Preliminary Steps Which Should Be Taken Before a Disciplinary Recommendation

Assuming the investigation has been conducted fairly, the preliminary steps, which should be taken before proceeding with making a disciplinary recommendation, include measures that must be balanced and not penalized to either party. For instance, temporarily it could be helpful to change the shift schedules of Giovanna and Carole so that the complainant and respondent would not work together (Bolton & Griffiths, 2018). Another step consists in directing Giovanna and Carole not to communicate with each other until the investigation is over.

Internal investigator Anita may have the privilege of lower cost and higher speed but not of the time, experience, and skill to conduct an accurate clarification of circumstances.

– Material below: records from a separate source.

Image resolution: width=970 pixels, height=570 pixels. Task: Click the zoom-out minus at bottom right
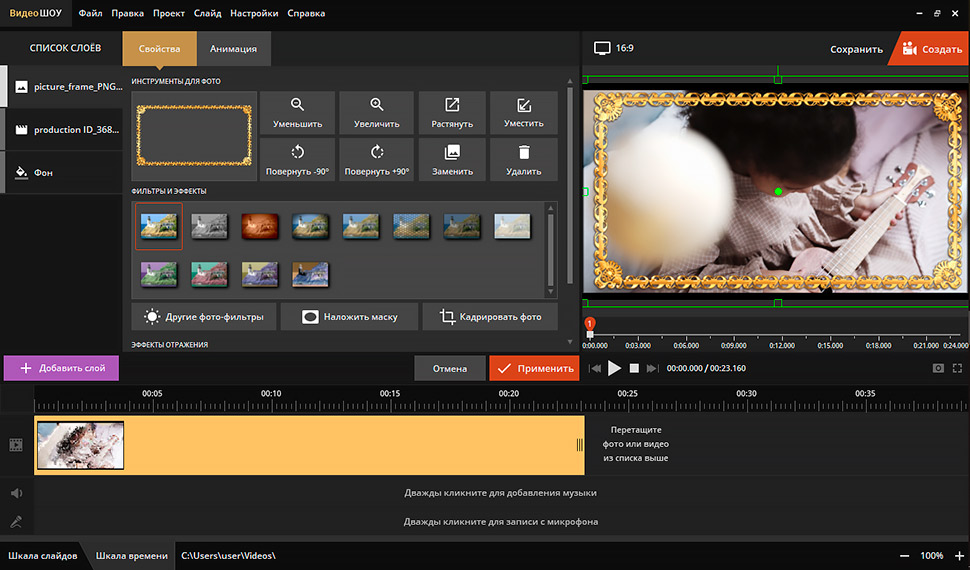(x=904, y=555)
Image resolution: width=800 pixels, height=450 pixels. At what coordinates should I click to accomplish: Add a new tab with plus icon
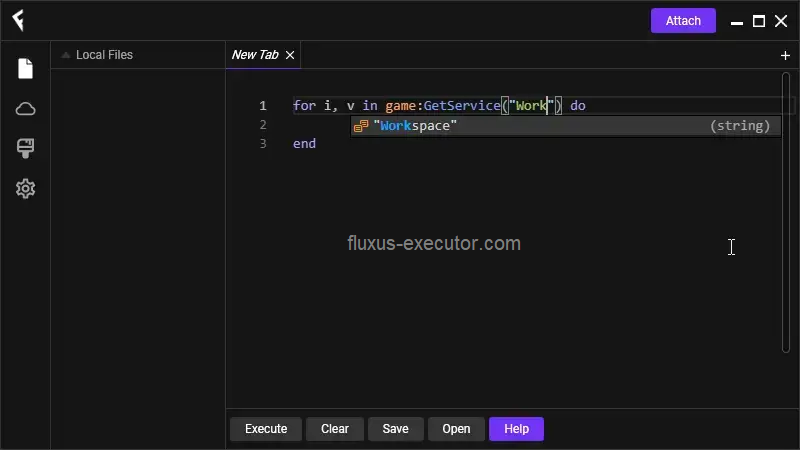[785, 56]
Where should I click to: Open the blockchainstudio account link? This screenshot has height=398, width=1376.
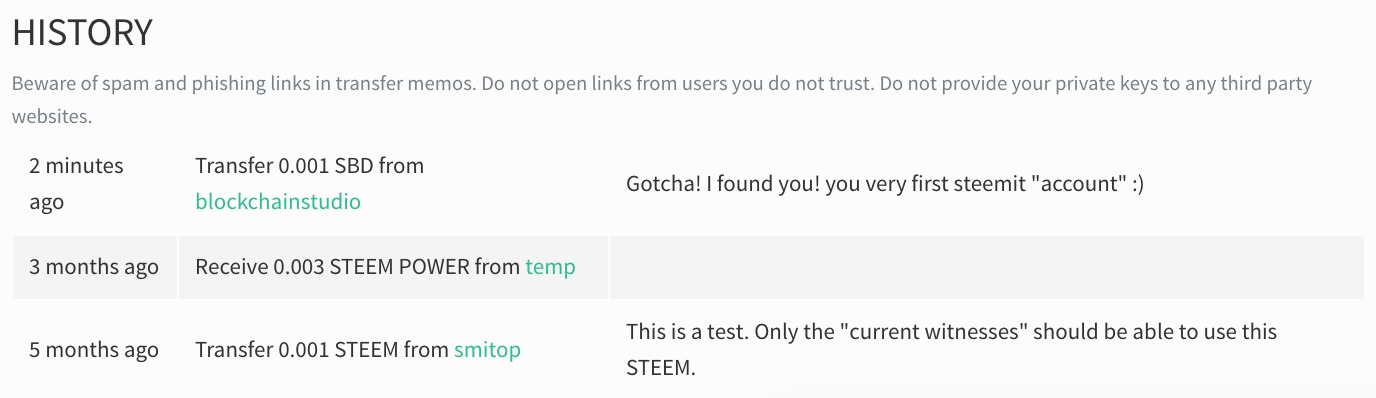[278, 202]
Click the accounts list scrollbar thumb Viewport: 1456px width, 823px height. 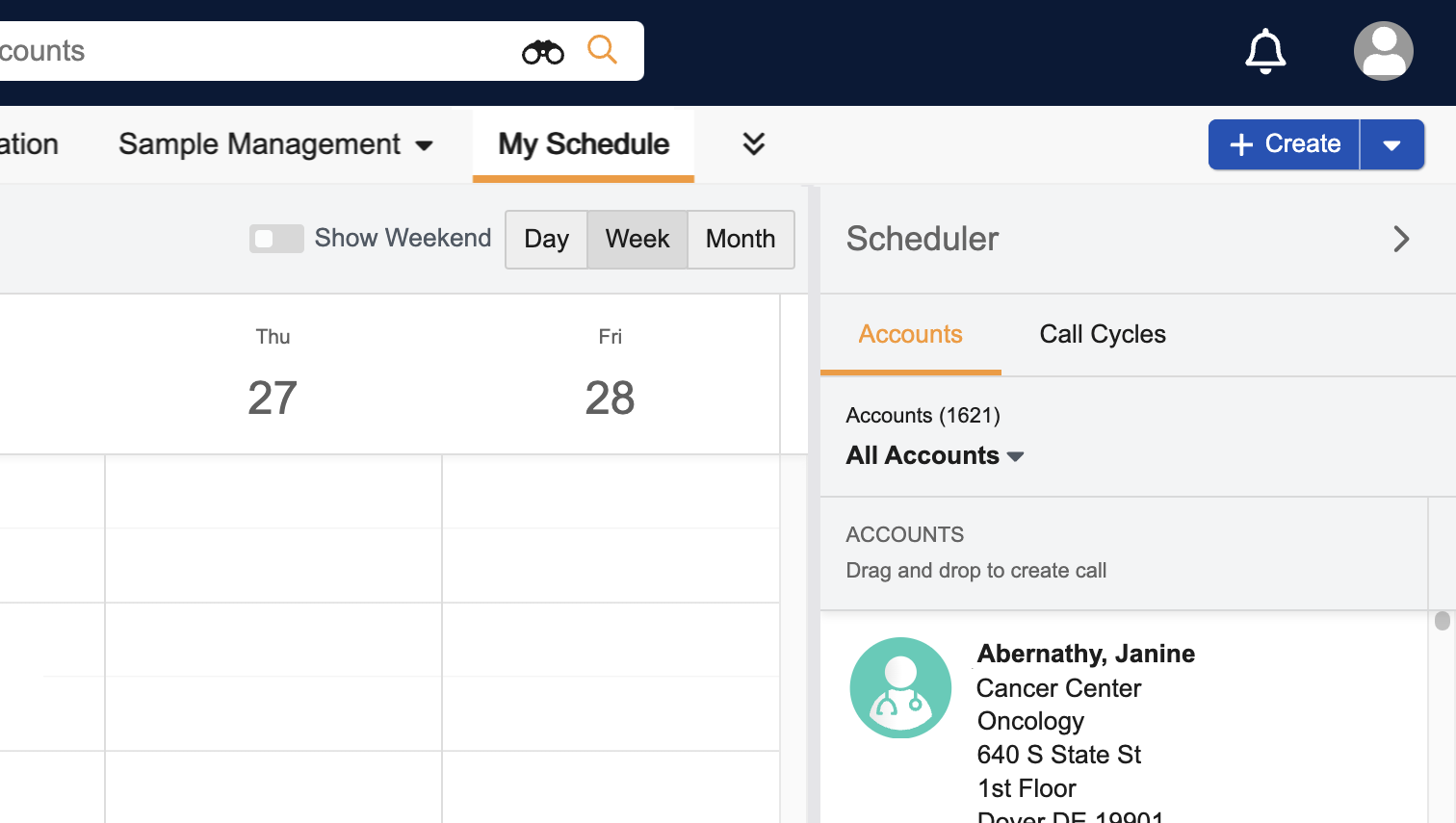coord(1442,621)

Apart from it, it is essential for the professional to have extensive practical knowledge of codes of behavior, applicable policies, and laws, which are supposed to have been violated (“Employment and social development Canada”, 2017). Moreover, it is advisable to hire an external lawyer to better hold the investigation.

The additional information to gather comprises appropriate video footage, surveillance, or emails as evidence in an inquiry. Further, these data and notes taken during the interview must be located in a safe place and be kept confidential (Bolton & Griffiths, 2018). Moreover, complete and accurate interview results must be documented and should not contain editorial opinions or comments (Bolton & Griffiths, 2018). It should be done in case of a potential judicial trial in which these records would need to be provided (Bolton & Griffiths, 2018). Any revisions could diminish the credibility of the investigation.

The next step is to develop a written report, which contains assessments, findings, and conclusions. It should summarize the complaint, generalize all evidence gathered from documents and conversations with interviewed witnesses, identify inconsistencies in it, weigh opposing evidence in defense of Giovanna and Carole, and assess credibility. It will provide an informed judgment about whether there has actually been a violation of policy or law (Bolton & Griffiths, 2018). When the investigation is complete, respondents should be informed about its outcomes and the reasons for the decision.

Aggravating and Mitigating Factors and Recommended Appropriate Level of Discipline

Before determining the appropriate level of discipline, the employer should consider Giovanna’s response as a factor in defining the least severe level of corrective measure necessary to bring about the desired change in behavior. In making such a designation, the former must consider all relevant features. In particular, aggravating factors include the dishonesty about the absence of any issues at work before the incident. Apart from it, they comprise Giovanna’s failure to recognize her accountability for the behavior. In particular, she stated that she had no idea that someone could blame her for harassing one of her coworkers and that she would never do something like that as it was not in her nature. The mitigating factors include the absence of any similar allegations in the past and the lengthy service in the company for nearly 20 years.


In consideration of all relevant facts, Giovanna’s response, and the aggravating and mitigating factors, the recommended appropriate level of discipline is suspension without pay for a month. Giovanna actually has culpable behavior in relation to Carole, which is confirmed by the provided audio recording of an altercation between herself and Carole. Nevertheless, the mitigating factors of the absence of being disciplined previously and the length of service for nearly 20 years induce the progressive discipline, which can help not punish the accused but correct her behavior.


Bolton, L., & Griffiths, G. (2018). How to conduct an effective (and defensible) workplace investigation. Web.

Employment and social development Canada. (2017). Government of Canada releases report on harassment and sexual violence consultations. Web.

Mahil, R., & Allen, K. E. (2018). A review of the standards of procedural fairness in workplace investigations. Web.